-- START Input --

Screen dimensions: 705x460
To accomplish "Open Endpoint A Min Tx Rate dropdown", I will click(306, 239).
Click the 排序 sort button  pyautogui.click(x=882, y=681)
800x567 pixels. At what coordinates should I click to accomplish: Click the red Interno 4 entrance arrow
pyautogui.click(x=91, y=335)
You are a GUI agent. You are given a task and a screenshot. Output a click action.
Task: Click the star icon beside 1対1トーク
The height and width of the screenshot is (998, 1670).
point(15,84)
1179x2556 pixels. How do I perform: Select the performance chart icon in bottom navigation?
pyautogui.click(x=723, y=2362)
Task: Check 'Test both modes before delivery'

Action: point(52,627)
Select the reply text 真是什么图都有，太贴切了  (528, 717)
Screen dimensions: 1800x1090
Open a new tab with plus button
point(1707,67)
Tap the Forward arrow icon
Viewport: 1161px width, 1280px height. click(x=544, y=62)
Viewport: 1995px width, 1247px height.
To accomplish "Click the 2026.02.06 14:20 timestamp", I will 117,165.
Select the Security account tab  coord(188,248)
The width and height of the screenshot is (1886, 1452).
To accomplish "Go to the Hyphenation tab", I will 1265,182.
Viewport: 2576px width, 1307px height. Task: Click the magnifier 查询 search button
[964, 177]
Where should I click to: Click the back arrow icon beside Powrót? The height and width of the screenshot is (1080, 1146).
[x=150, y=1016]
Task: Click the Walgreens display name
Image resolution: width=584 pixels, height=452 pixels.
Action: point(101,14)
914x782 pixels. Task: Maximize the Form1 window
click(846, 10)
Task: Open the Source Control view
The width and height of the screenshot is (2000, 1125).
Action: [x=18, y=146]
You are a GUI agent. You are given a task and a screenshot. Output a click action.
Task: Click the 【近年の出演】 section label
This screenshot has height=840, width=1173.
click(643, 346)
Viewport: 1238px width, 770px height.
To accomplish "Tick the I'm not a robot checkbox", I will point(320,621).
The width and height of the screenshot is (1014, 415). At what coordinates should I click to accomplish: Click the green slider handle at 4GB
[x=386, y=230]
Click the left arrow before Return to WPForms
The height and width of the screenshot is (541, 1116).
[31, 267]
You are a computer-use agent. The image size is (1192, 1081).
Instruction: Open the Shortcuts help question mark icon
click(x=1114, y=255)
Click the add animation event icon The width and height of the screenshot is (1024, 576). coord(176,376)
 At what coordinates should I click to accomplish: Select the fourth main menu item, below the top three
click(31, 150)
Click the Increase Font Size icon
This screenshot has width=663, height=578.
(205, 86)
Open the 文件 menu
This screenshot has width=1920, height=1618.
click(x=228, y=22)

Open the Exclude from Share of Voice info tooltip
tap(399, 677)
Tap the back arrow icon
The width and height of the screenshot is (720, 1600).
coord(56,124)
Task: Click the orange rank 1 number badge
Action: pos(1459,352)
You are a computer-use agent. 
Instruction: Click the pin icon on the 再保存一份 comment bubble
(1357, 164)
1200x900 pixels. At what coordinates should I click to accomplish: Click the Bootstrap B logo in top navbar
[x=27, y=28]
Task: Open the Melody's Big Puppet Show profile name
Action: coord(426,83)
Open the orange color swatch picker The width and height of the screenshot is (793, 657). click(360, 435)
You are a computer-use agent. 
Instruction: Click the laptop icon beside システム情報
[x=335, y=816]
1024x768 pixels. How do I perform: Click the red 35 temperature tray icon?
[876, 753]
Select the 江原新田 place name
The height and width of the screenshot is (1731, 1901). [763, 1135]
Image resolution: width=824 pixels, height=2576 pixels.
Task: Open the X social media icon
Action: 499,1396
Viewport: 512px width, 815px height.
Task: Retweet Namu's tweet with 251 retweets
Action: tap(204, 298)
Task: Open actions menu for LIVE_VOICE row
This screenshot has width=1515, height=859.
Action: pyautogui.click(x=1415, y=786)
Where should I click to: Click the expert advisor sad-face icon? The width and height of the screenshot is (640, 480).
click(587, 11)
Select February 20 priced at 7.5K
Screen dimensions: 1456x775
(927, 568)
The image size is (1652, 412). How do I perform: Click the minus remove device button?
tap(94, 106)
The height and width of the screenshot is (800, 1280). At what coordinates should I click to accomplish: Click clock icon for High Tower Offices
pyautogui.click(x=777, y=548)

-- END Input --

_Exercise objective:_
Copy all of the rows above line for line, keeping every character unchanged.

_Exercise output:_
Screen dimensions: 705x460
To accomplish "Open Endpoint A Min Tx Rate dropdown", I will click(306, 239).
Click the 排序 sort button  pyautogui.click(x=882, y=681)
800x567 pixels. At what coordinates should I click to accomplish: Click the red Interno 4 entrance arrow
pyautogui.click(x=91, y=335)
You are a GUI agent. You are given a task and a screenshot. Output a click action.
Task: Click the star icon beside 1対1トーク
The height and width of the screenshot is (998, 1670).
point(15,84)
1179x2556 pixels. How do I perform: Select the performance chart icon in bottom navigation?
pyautogui.click(x=723, y=2362)
Task: Check 'Test both modes before delivery'

Action: point(52,627)
Select the reply text 真是什么图都有，太贴切了  (528, 717)
Screen dimensions: 1800x1090
Open a new tab with plus button
point(1707,67)
Tap the Forward arrow icon
Viewport: 1161px width, 1280px height. click(x=544, y=62)
Viewport: 1995px width, 1247px height.
To accomplish "Click the 2026.02.06 14:20 timestamp", I will 117,165.
Select the Security account tab  coord(188,248)
The width and height of the screenshot is (1886, 1452).
To accomplish "Go to the Hyphenation tab", I will 1265,182.
Viewport: 2576px width, 1307px height. Task: Click the magnifier 查询 search button
[964, 177]
Where should I click to: Click the back arrow icon beside Powrót? The height and width of the screenshot is (1080, 1146).
[x=150, y=1016]
Task: Click the Walgreens display name
Image resolution: width=584 pixels, height=452 pixels.
Action: point(101,14)
914x782 pixels. Task: Maximize the Form1 window
click(846, 10)
Task: Open the Source Control view
The width and height of the screenshot is (2000, 1125).
Action: [x=18, y=146]
You are a GUI agent. You are given a task and a screenshot. Output a click action.
Task: Click the 【近年の出演】 section label
This screenshot has height=840, width=1173.
click(643, 346)
Viewport: 1238px width, 770px height.
To accomplish "Tick the I'm not a robot checkbox", I will point(320,621).
The width and height of the screenshot is (1014, 415). At what coordinates should I click to accomplish: Click the green slider handle at 4GB
[x=386, y=230]
Click the left arrow before Return to WPForms
The height and width of the screenshot is (541, 1116).
[31, 267]
You are a computer-use agent. The image size is (1192, 1081).
Instruction: Open the Shortcuts help question mark icon
click(x=1114, y=255)
Click the add animation event icon The width and height of the screenshot is (1024, 576). coord(176,376)
 At what coordinates should I click to accomplish: Select the fourth main menu item, below the top three
click(31, 150)
Click the Increase Font Size icon
This screenshot has width=663, height=578.
(205, 86)
Open the 文件 menu
This screenshot has width=1920, height=1618.
click(x=228, y=22)

Open the Exclude from Share of Voice info tooltip
tap(399, 677)
Tap the back arrow icon
The width and height of the screenshot is (720, 1600).
coord(56,124)
Task: Click the orange rank 1 number badge
Action: pos(1459,352)
You are a computer-use agent. 
Instruction: Click the pin icon on the 再保存一份 comment bubble
(1357, 164)
1200x900 pixels. At what coordinates should I click to accomplish: Click the Bootstrap B logo in top navbar
[x=27, y=28]
Task: Open the Melody's Big Puppet Show profile name
Action: coord(426,83)
Open the orange color swatch picker The width and height of the screenshot is (793, 657). click(360, 435)
You are a computer-use agent. 
Instruction: Click the laptop icon beside システム情報
[x=335, y=816]
1024x768 pixels. How do I perform: Click the red 35 temperature tray icon?
[876, 753]
Select the 江原新田 place name
The height and width of the screenshot is (1731, 1901). [763, 1135]
Image resolution: width=824 pixels, height=2576 pixels.
Task: Open the X social media icon
Action: 499,1396
Viewport: 512px width, 815px height.
Task: Retweet Namu's tweet with 251 retweets
Action: tap(204, 298)
Task: Open actions menu for LIVE_VOICE row
This screenshot has width=1515, height=859.
Action: pyautogui.click(x=1415, y=786)
Where should I click to: Click the expert advisor sad-face icon? The width and height of the screenshot is (640, 480).
click(587, 11)
Select February 20 priced at 7.5K
Screen dimensions: 1456x775
(927, 568)
The image size is (1652, 412). How do I perform: Click the minus remove device button?
tap(94, 106)
The height and width of the screenshot is (800, 1280). At what coordinates should I click to accomplish: Click clock icon for High Tower Offices
pyautogui.click(x=777, y=548)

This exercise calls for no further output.